Material for this task:
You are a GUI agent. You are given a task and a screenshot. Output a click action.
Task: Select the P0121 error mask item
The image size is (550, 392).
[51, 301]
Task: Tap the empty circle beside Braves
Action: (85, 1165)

Try it: Print each record again. Nothing may be left out.

Result of this exercise:
You are a GUI agent. You are given a task and a screenshot. Output a click action.
Task: Select the P0121 error mask item
The image size is (550, 392).
[51, 301]
Task: Tap the empty circle beside Braves
Action: (85, 1165)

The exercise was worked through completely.